* **Passage**
>> start

Постановление Европейского суда по правам человека от 26.11.2009 «Дело Назаров (nazarov) против России» [англ.]

Город принятия

EUROPEAN COURT OF HUMAN RIGHTS
FIRST SECTION
CASE OF NAZAROV v. RUSSIA
(Application No. 13591/05)
JUDGMENT*
(Strasbourg, 26.XI.2009)
____________________________
*This judgment will become final in the circumstances set out in Article 44 § 2 of the Convention. It may be subject to editorial revision.

In the case of Nazarov v. Russia,

The European Court of Human Rights (First Section), sitting as a Chamber composed of:

Christos Rozakis, President,

Anatoly Kovler,

Elisabeth Steiner,

Dean Spielmann,

Sverre Erik Jebens,

Giorgio Malinverni,

George Nicolaou, judges,

and {Soren}*Nielsen, Section Registrar,

____________________________
*Здесь и далее по тексту слова на национальном языке набраны латинским шрифтом и выделены фигурными скобками.

Having deliberated in private on 5 November 2009,

Delivers the following judgment, which was adopted on that date:

PROCEDURE
1. The case originated in an application (No. 13591/05) against the Russian Federation lodged with the Court under Article 34 of the Convention for the Protection of Human Rights and Fundamental Freedoms ("the Convention") by a Tajikistani national, Mr Rakhmatullo Ismatulloyevich Nazarov ("the applicant"), on 8 April 2005.

2. The applicant was represented by Mr M. Ovchinnikov, a lawyer practising in Vladimir. The Russian Government ("the Government") were represented by Mr G. Matyushkin, Representative of the Russian Federation at the European Court of Human Rights.

3. On 26 May 2008 the President of the First Section decided to give notice of the application to the Government. It was also decided to examine the merits of the application at the same time as its admissibility (Article 29 § 3).

4. The Government objected to the joint examination of the admissibility and merits of the application. Having considered the Government's objection, the Court dismissed it.

THE FACTS
I. The circumstances of the case
5. The applicant was born in 1980 and lives in Dushanbe, Tajikistan. He is currently detained in remand prison IZ-33/1 in Vladimir.

A. The applicant's placement in custody and detention
6. At the material time the applicant was pursuing postgraduate studies in Vladimir, Russia.

7. On 4 April 2004 an investigator of the Department of Interior of the Vladimir Region instituted criminal proceedings against the applicant under Article 228 § 4 of the Russian Criminal Code (purchase or possession of drugs in large quantities). On the same day the applicant was arrested.

8. On 6 April 2004 the Frunzenskiy District Court of Vladimir ("the district court") ordered the applicant's placement in custody reasoning that he had been charged with a serious crime and that, if he remained at liberty, he could have absconded or interfered with the investigation or continued his unlawful activities.

9. On 3 June 2004 the district court extended the term of the applicant's detention until 4 July 2004.

10. On 2 July 2004 the district court extended the term of the applicant's detention until 4 August 2004 for the reason that the investigators needed to take certain steps and that the applicant was charged with a serious crime and, once released, could have absconded, continued unlawful activities and impeded the investigation.

>> end

* **Brief 1**
In the listing, lay out as a JSON list of strings the lines starting with the line that contains "The height and width of the screenshot is (700, 2492)." and going on through the line that contains "pyautogui.click(x=1132, y=691)", one string per line and blank lines left out.
The listing that follows has no connection to the Nazarov v. Russia judgment.

* **Dataset**

>> start

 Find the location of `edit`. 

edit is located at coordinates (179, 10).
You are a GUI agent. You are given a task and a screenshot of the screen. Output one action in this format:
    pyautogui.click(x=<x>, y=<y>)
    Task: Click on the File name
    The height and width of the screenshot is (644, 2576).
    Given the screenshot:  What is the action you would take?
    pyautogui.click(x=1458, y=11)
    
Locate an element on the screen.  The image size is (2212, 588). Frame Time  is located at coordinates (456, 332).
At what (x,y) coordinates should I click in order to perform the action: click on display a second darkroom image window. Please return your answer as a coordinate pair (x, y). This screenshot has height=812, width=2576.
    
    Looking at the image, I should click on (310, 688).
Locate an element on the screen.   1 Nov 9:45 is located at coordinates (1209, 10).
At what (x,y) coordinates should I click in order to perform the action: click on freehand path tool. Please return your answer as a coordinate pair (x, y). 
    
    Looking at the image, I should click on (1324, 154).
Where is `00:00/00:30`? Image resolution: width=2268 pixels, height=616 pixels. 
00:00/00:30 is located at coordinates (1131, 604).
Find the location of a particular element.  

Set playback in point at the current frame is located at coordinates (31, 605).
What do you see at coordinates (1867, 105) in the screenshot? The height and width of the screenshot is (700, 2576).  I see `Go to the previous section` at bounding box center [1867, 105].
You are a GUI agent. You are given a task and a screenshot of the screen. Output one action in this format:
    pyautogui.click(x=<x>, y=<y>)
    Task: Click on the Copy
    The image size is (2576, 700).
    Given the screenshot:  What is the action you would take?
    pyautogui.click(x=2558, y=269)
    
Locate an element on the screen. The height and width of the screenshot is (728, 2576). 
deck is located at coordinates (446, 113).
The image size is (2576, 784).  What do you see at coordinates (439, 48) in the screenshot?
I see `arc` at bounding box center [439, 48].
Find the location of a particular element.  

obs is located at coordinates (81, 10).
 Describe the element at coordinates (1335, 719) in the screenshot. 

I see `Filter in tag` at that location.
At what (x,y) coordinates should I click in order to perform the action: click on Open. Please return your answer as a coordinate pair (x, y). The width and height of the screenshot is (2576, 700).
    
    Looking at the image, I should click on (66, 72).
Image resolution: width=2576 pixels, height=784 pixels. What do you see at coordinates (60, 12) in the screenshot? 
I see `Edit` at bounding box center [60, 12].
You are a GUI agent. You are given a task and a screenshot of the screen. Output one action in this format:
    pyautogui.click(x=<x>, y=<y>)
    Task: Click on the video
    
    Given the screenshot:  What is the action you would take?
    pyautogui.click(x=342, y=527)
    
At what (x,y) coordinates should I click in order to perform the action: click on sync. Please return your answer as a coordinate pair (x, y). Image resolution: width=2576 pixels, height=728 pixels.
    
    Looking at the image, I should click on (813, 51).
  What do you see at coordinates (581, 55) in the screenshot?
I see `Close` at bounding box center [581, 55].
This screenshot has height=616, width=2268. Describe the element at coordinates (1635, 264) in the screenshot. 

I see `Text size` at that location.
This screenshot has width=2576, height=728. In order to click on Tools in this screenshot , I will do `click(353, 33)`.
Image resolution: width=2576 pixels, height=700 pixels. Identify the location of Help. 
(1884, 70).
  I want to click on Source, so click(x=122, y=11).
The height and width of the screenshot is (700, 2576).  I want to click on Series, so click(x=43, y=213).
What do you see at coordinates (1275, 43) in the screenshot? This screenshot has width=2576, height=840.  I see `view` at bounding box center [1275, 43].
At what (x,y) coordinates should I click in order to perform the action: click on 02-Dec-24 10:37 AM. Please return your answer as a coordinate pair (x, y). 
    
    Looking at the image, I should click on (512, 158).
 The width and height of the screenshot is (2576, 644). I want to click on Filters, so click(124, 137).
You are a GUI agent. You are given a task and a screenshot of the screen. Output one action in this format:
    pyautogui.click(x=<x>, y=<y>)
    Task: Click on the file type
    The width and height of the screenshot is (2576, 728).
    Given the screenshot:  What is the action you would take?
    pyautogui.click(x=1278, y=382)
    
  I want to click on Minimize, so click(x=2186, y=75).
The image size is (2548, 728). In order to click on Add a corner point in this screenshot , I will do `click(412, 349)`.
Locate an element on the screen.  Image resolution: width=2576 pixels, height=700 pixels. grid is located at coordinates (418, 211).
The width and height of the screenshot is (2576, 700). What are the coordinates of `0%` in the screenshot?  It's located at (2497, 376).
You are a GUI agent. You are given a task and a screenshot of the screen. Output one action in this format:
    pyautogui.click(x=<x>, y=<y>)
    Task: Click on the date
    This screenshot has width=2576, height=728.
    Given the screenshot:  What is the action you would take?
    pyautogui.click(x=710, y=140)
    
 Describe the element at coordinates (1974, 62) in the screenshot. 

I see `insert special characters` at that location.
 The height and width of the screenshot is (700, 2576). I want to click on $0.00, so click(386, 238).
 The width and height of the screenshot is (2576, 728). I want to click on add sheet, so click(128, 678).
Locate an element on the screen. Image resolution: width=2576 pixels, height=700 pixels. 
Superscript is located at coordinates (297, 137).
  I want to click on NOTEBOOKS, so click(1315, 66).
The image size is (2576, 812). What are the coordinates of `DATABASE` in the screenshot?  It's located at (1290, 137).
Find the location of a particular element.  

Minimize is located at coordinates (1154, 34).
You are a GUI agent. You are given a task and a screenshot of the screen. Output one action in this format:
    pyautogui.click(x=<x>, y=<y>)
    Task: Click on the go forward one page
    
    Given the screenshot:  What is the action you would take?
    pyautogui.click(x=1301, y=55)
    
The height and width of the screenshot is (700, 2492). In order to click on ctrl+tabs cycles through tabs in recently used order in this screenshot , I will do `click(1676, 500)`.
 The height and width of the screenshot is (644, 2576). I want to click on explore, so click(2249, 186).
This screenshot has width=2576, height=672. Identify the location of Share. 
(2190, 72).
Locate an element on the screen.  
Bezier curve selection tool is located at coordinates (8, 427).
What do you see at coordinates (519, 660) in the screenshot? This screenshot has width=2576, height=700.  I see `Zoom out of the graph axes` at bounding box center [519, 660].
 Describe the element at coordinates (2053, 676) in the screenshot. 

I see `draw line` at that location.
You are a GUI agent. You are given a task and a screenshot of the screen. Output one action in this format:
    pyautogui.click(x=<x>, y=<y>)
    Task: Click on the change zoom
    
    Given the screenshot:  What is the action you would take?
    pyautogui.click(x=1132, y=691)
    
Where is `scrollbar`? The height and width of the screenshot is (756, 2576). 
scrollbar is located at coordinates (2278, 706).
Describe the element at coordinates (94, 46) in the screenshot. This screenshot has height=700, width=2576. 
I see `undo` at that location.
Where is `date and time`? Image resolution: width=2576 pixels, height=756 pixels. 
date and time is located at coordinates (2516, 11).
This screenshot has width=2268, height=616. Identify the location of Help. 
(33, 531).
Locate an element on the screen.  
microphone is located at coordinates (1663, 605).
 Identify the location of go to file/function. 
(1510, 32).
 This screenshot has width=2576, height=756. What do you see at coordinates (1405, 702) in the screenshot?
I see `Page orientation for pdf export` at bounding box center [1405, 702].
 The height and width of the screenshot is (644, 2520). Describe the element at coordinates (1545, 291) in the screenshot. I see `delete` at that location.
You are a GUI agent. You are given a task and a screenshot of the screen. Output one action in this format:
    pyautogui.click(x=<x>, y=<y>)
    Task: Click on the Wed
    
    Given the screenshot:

>> end

* **Brief 2**
Proceed with the Nazarov v. Russia judgment from where it stops.

* **Result 1**
[
  "The height and width of the screenshot is (700, 2492). In order to click on ctrl+tabs cycles through tabs in recently used order in this screenshot , I will do `click(1676, 500)`.",
  " The height and width of the screenshot is (644, 2576). I want to click on explore, so click(2249, 186).",
  "This screenshot has width=2576, height=672. Identify the location of Share. ",
  "(2190, 72).",
  "Locate an element on the screen.  ",
  "Bezier curve selection tool is located at coordinates (8, 427).",
  "What do you see at coordinates (519, 660) in the screenshot? This screenshot has width=2576, height=700.  I see `Zoom out of the graph axes` at bounding box center [519, 660].",
  " Describe the element at coordinates (2053, 676) in the screenshot. ",
  "I see `draw line` at that location.",
  "You are a GUI agent. You are given a task and a screenshot of the screen. Output one action in this format:",
  "    pyautogui.click(x=<x>, y=<y>)",
  "    Task: Click on the change zoom",
  "    Given the screenshot:  What is the action you would take?",
  "    pyautogui.click(x=1132, y=691)"
]

* **Result 2**
11. On 5 August 2004 the investigators transferred the file in the applicant's criminal case to the district court.

12. On 16 August 2004 the district court scheduled a hearing on 27 August 2004 and ruled that the preventive measure applied to the applicant remain unchanged.

13. On 27 August 2004 the hearing was postponed until 28 September 2004 due to the absence of witnesses.

14. On 28 September 2004 at counsel for the applicant's request the district court decided to return the case file to the prosecutor's office for further investigation. Ten days later the case was transferred to the investigators.

15. On 18 November 2004 the prosecutor's office transferred the case to the district court. On 22 November 2004 the district court received the case file.

16. On 30 November 2004 the district court scheduled a hearing for 9 December 2004 and ruled that the preventive measure remain unchanged.

17. On 8 December 2004 the hearing was postponed until 17 January 2005 upon counsel for the applicant's request.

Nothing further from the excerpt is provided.